Il ne veut pas qu’on confonde son matérialisme scientifique avec le matérialisme moral et préfère donner à sa doctrine le nom moins décrié de monisme, et nous avons vu précédemment comment tour à tour il nie et affirme le devoir.

C’est ainsi que ce monisme oscille perpétuellement entre le réalisme et l’idéalisme, dont il ambitionne pourtant d’être la synthèse définitive.

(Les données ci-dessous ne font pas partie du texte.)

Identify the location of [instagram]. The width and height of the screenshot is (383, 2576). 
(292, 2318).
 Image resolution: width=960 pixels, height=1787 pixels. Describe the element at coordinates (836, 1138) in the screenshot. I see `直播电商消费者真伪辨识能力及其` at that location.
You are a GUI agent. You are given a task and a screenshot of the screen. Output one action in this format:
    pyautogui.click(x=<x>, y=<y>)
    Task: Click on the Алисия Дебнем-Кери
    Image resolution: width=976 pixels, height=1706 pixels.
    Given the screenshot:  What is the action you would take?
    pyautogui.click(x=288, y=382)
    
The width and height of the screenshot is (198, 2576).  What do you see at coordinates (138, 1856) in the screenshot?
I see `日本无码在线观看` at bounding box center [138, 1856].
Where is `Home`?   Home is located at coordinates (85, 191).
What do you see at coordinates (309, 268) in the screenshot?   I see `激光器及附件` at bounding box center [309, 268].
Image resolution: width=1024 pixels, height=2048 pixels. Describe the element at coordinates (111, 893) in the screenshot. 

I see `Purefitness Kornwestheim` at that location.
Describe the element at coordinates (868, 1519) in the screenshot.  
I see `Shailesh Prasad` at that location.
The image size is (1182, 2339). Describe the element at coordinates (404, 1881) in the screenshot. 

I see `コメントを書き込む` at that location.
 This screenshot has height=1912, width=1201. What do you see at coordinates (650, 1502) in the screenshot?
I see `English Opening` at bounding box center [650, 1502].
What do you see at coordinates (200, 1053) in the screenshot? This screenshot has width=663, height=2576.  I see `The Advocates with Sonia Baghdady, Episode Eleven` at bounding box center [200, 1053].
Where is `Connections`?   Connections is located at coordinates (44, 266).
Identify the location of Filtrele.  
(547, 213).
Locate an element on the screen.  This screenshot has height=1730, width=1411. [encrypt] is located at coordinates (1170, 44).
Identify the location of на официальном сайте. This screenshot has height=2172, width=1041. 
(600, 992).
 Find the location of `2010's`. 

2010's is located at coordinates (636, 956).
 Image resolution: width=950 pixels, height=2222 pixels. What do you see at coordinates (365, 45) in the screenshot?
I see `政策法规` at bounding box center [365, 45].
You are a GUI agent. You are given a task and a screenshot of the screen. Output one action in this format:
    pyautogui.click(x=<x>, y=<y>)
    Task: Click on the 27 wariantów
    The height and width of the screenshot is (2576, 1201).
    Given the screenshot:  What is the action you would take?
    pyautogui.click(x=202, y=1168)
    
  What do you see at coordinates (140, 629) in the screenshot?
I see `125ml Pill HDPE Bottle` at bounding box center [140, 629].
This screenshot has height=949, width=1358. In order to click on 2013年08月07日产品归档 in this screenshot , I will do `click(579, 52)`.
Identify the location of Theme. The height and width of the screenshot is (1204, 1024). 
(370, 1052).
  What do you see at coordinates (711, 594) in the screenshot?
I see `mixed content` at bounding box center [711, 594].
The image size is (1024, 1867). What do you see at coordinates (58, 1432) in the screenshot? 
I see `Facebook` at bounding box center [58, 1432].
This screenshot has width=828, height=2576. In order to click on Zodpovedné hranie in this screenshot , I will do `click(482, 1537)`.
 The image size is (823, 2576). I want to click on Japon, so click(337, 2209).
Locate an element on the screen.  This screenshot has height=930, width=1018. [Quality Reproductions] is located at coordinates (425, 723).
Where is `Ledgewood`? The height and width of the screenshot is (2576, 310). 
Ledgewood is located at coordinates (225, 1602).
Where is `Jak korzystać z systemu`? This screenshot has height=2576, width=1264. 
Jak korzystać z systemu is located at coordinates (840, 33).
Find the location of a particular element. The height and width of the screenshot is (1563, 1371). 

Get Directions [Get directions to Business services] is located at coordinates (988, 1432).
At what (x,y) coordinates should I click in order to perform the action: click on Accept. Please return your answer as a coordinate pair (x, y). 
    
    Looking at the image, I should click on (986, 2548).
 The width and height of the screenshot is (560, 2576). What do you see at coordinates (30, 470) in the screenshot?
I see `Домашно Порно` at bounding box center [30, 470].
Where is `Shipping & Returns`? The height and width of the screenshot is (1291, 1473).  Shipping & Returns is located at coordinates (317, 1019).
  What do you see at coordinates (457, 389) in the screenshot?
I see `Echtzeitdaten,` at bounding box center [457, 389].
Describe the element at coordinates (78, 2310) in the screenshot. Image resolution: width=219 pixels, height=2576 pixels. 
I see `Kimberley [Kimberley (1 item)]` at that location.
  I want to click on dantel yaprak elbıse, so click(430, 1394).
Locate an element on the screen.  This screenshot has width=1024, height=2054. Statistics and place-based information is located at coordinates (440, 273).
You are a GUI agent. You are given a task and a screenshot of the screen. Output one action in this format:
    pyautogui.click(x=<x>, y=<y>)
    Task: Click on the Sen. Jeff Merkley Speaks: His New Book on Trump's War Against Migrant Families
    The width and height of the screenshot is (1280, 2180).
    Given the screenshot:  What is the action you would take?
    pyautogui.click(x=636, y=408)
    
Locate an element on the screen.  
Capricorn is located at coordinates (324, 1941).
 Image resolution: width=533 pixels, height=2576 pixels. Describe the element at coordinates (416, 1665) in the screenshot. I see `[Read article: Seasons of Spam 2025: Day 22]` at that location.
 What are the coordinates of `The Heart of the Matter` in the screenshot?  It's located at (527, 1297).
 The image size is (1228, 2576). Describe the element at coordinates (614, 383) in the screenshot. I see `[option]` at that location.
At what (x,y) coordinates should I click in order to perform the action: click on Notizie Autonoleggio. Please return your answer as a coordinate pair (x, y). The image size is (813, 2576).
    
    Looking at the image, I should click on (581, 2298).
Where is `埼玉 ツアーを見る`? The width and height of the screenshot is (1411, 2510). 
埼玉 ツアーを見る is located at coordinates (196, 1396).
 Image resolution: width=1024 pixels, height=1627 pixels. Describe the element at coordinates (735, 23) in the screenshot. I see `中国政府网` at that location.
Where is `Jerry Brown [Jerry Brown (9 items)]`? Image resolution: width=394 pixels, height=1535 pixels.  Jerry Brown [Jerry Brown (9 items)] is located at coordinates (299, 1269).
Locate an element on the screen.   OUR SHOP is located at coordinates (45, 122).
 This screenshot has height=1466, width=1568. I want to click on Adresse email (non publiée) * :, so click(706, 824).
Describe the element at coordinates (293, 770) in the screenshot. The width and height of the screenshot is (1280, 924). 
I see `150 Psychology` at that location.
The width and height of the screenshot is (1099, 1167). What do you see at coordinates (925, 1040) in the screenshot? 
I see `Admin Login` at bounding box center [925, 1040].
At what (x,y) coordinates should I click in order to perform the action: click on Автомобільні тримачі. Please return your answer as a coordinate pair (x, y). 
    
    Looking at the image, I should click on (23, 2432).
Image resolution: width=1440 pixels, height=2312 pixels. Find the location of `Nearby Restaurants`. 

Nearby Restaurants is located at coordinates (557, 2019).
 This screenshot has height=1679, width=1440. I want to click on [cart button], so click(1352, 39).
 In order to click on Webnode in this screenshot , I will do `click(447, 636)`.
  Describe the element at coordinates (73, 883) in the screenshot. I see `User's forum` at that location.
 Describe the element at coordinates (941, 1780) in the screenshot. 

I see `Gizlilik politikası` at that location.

À côté de ces contradictions, dont nous aurions pu étendre la liste, la philosophie de Hæckel présente un vice capital, qui lui enlève toute autorité auprès des intelligences philosophiques, et auprès de celles du moins que la critique de Kant a éclairées sur les véritables conditions de la recherche philosophique. Elle ne repose sur aucune critique ni sérieuse ni complète des principes de la connaissance : elle applique les règles de la pensée, du moins de la pensée scientifique, sans en avoir examiné les titres. Par là, elle se rapproche du positivisme vulgaire, qui croit suffisamment démontrer la pensée par l’application qu’il en fait, comme ce philosophe antique qui prouvait le mouvement en marchant.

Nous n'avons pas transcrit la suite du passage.